Oh Dear, Now a Snowden Movie From Oliver Stone

It was inevitable, of course.  An Oliver Stone movie about Edward Snowden’s adventures.

Whistle-blower Snowden’s lawyer Anatoly Kucherena has sold the film rights to his client’s story as a “political thriller”.  We wonder how it will end.

The Guardian reports that “Time of the Octopus”, a book pemned by Kucherena, will be published later this year, and is authored by Anatoly Kucherena, one of the few people who has had regular access to Snowden since he arrived in Moscow nearly a year ago. The former National Security Agency contractor retained Kucherena when he was stuck in limbo in the transit area of Moscow’s Sheremetyevo airport.

Stone, who has long been a critic of the US establishment, has met Kucherena to discuss the film project, and said he would use both Kucherena’s book and The Snowden Files by Guardian reporter Luke Harding as the basis for the screenplay of his movie, which is due to begin production later this year.

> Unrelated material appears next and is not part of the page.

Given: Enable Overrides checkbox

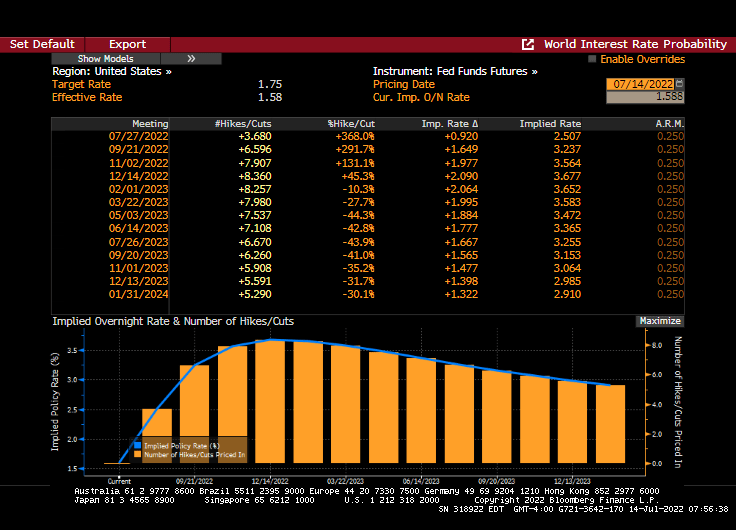Looking at the screenshot, I should click(x=592, y=59).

The plot of the novel revolves around a fictional American whistleblower named Joshua Cold who flees the US and gets stuck for weeks in the transit zone of a Moscow airport, where he strikes up a friendship with a Russian lawyer and opens up about why he decided to expose a massive American surveillance programme.

The novel’s outline strongly resembles what happened to Snowden, who was stuck in Moscow when US authorities revoked his passport as he changed flights en route from Hong Kong to Cuba last summer, intending apparently to travel on to a Latin American country such as Ecuador.

After more than a month, he was granted temporary asylum by Russia, helped by Kucherena. His asylum is due for renewal shortly, and Kucherena has previously said that Snowden plans to reapply for another year’s stay in Moscow, where he remains hidden from public view and little is known about his life.

Kucherena was one of a group of human rights defenders and public figures invited to an initial meeting with Snowden after he arrived in Moscow, and it is unclear whether Snowden chose the lawyer to represent him or the Russian authorities suggested him.